I would guess we were also the only ones who needed a Cockney/Patois phrase book.
What is this bizarre youth language which to those using it makes them sound 'bad' but to the rest of us seems like a bad take-off of Viv Richards?
For the uninitiated Viv was a West Indian cricket hero... a great man, indeed who has a languid way with him and that includes his laid back way of speaking.
Anyway, this is an Adam Deacon film so, inevitably the word 'bruv' is said at least 100 times along with all the other hallmarks of this new lingo.
Deacon was, of course, the winner of this year's Bafta rising star award.
Here he plays one of the country's most promising footballers who also happens to have come from a very tough area of London.
He is, however, finding the join between his exciting new life and the low-life mates from his past a difficult one, particularly when one of his 'friends', a local gang leader, starts asking for big money hand-outs.
I shouldn't dismiss Danny Donnelly's film altogether because I would presume that many young footballers face similar issue's to Deacon's character Jerome.
As the likes of John Terry, Marlon King, Mario Balotelli and many others have shown, sudden wealth cannot erase character traits.
But there are big problems with Payback Season.
Its characters are horribly cliched.
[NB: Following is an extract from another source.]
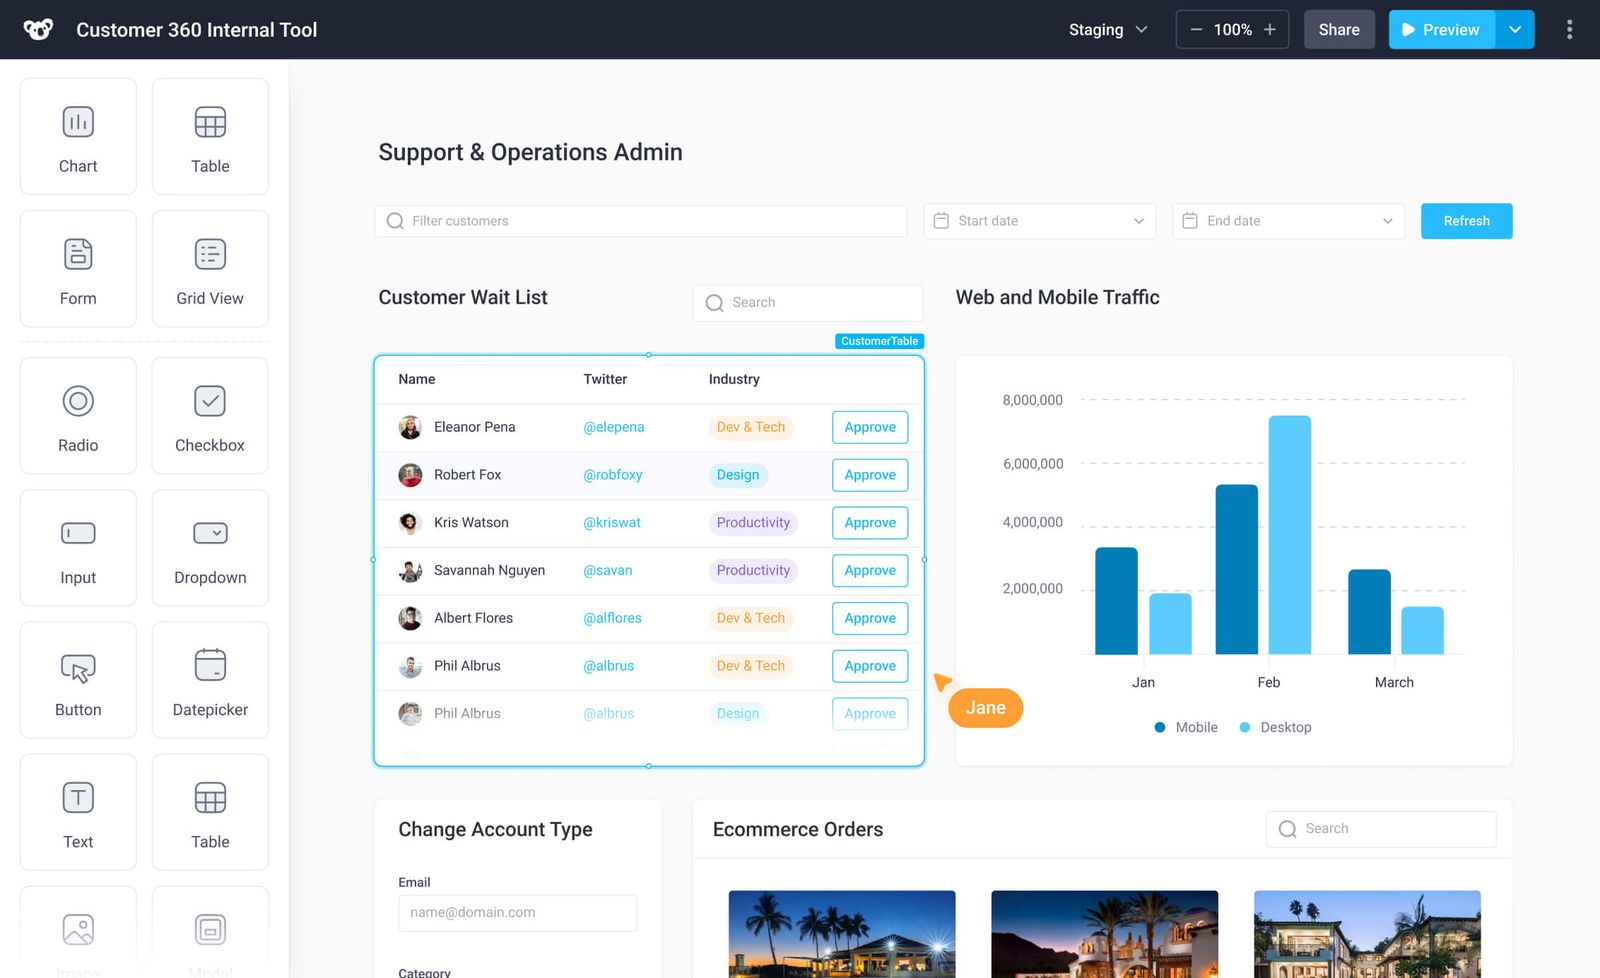Viewport: 1600px width, 978px height.
Task: Select the Form component
Action: 77,268
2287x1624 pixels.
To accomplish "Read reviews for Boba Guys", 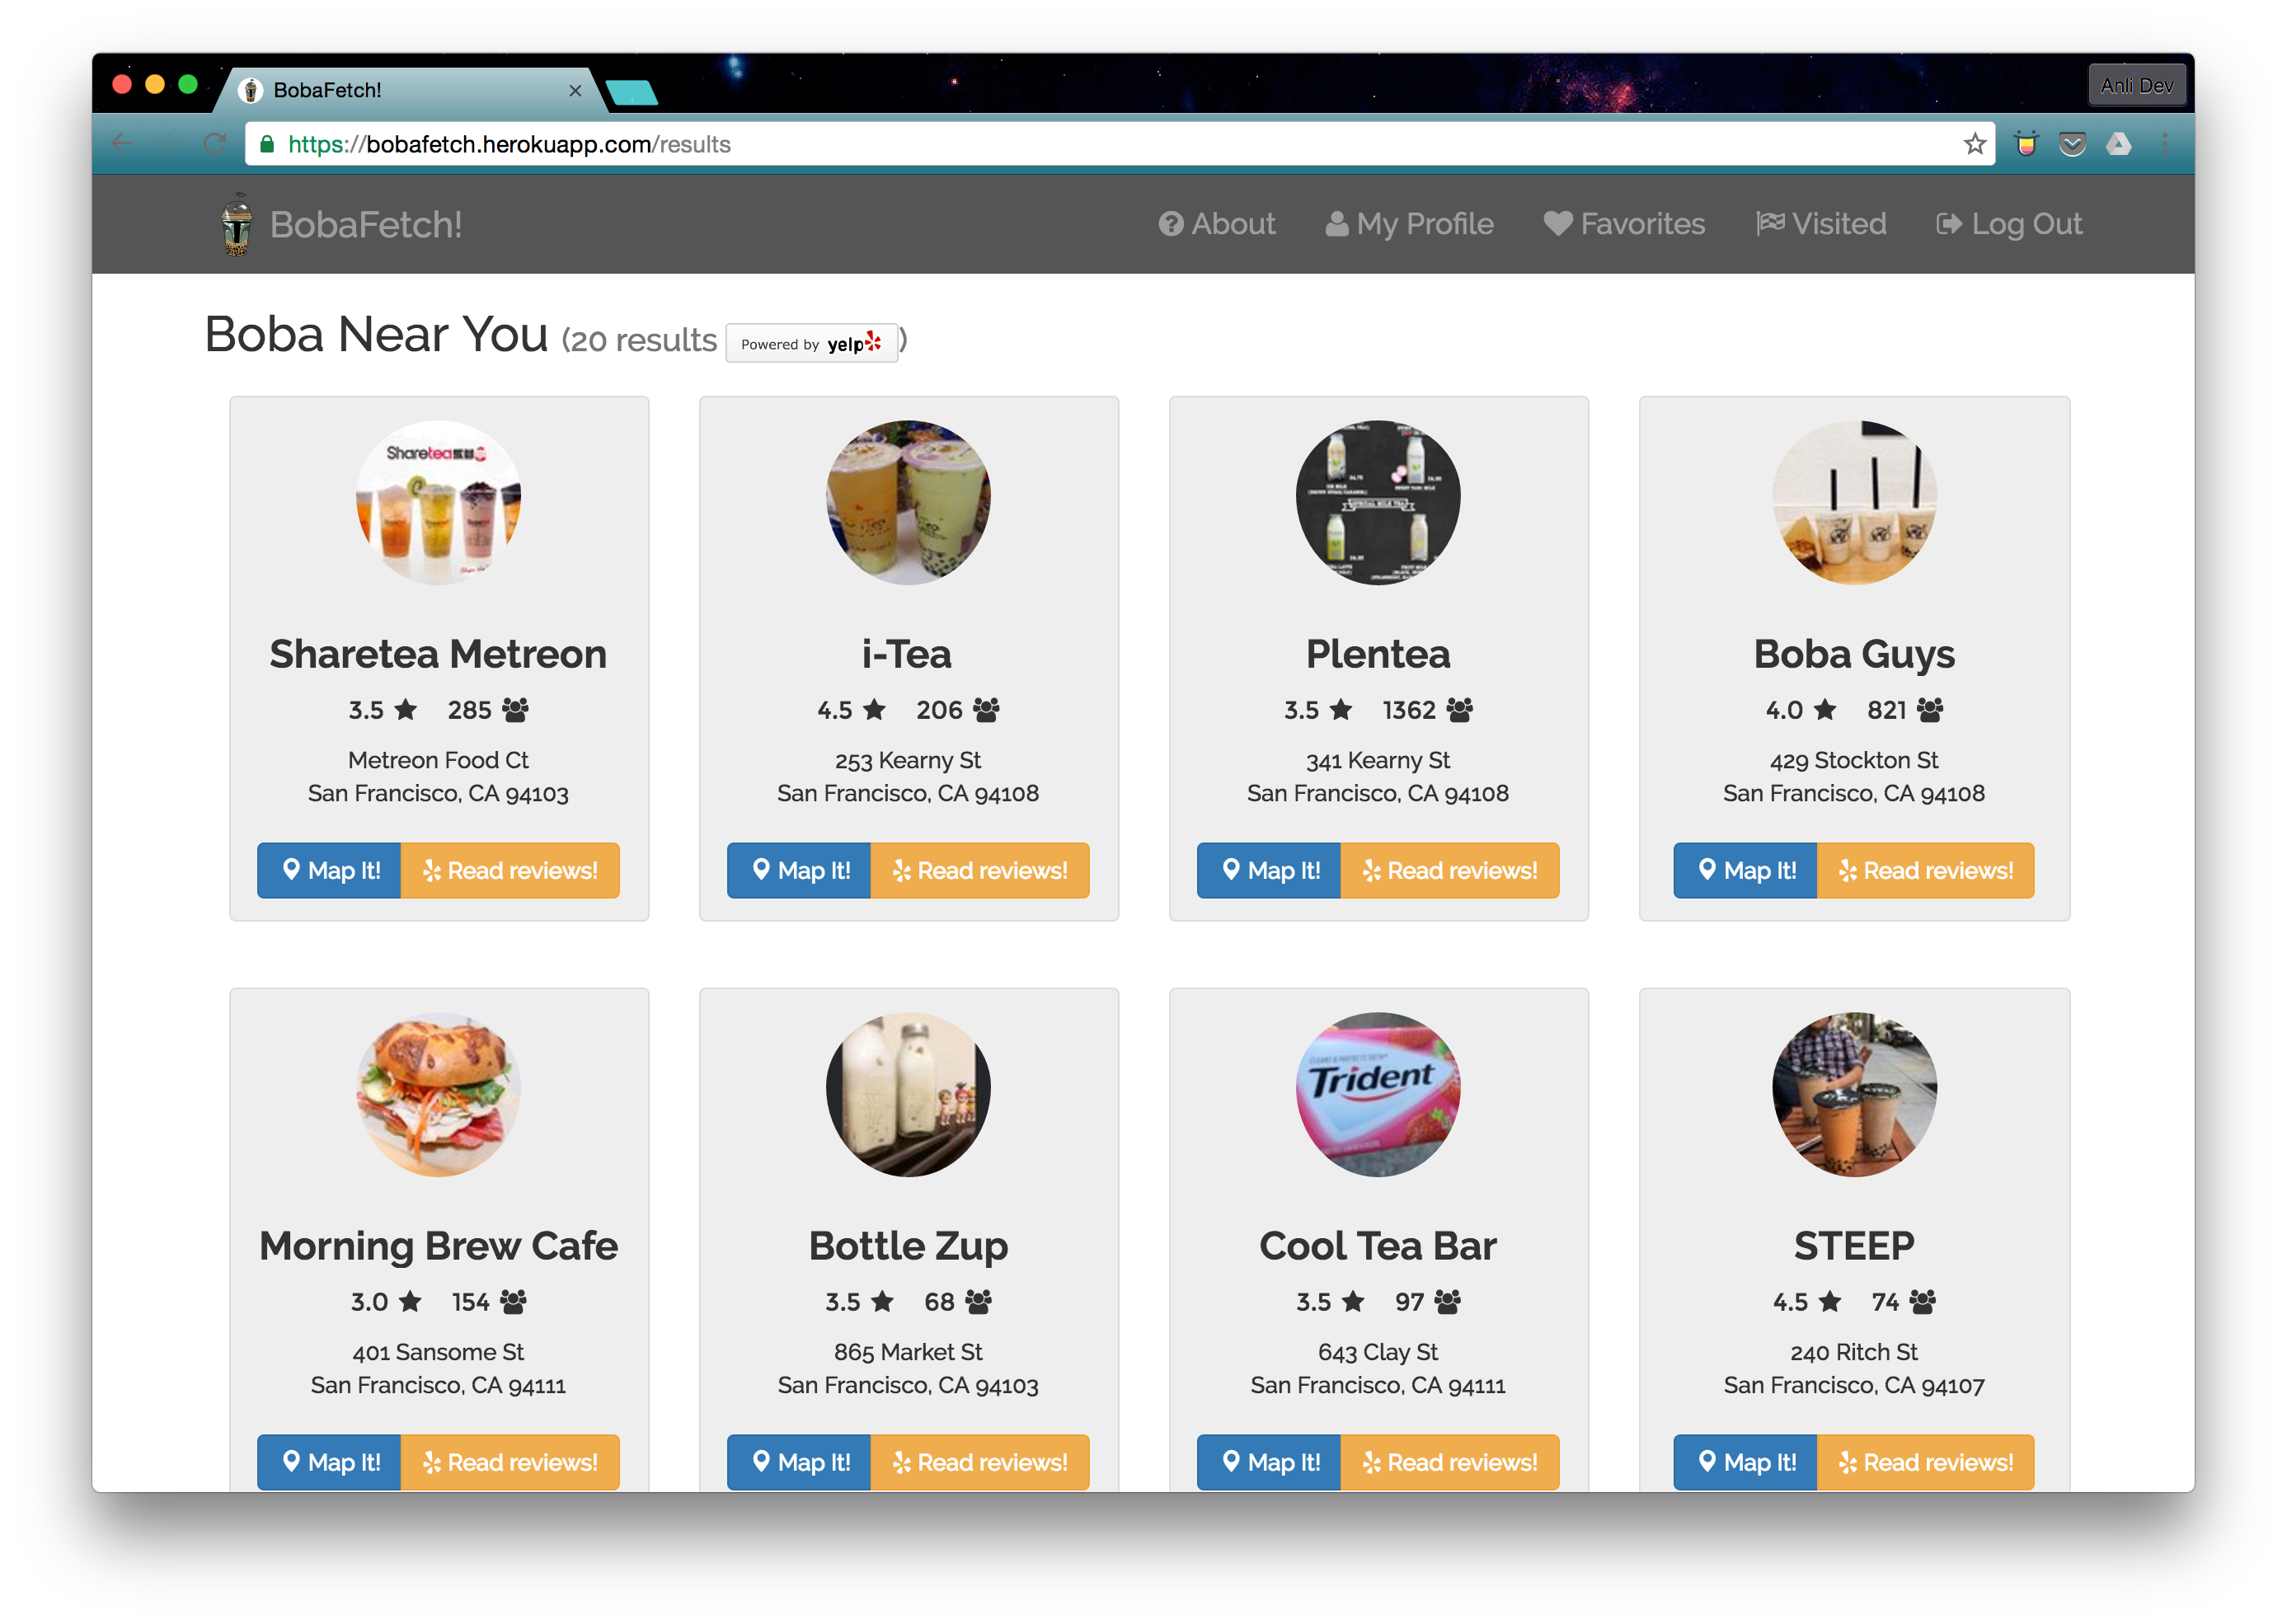I will (1925, 870).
Jerome has all of the trappings of a Premier League player but seems to do none of the work - and nobody tells him off for it.
And his gang leader mate and his entourage are straight off the shelf of any urban Brit film made in the last ten years.
And then there's Geoff Hurst. Yes, the Geoff Hurst.
Our national hero plays Jerome's agent and actually has a few lines. They are, sadly, frighteningly stiff and the World Cup hat-trick hero looks frighteningly out of place.
I can't imagine who talked 70-year-old Hurst into it but he really shouldn't have been.
The reality is that Payback Season is Deacon's star vehicle and he isn't at all bad. He has a screen presence which makes me understand why he is so lauded just now.
But he has got to be careful he is not a one-trick pony. He has become known for 'urban' movies which have not even stretched beyond London.
If he wants to make it big then he will have to show greater versatility.
Payback Season is ok but it needed to be more realistic from the football perspective and it is too superficial with regard to the fall-out of gang brutality.
By the way, how old are people before they stop saying 'bruv' and 'innit'. In fashion terms, they make me think of tattoos. Trendy on young people - cringe-inducing on the old.
Laughs: none
Jumps: none
Vomit: none
Nudity: plenty six-packs and girls in their scanties.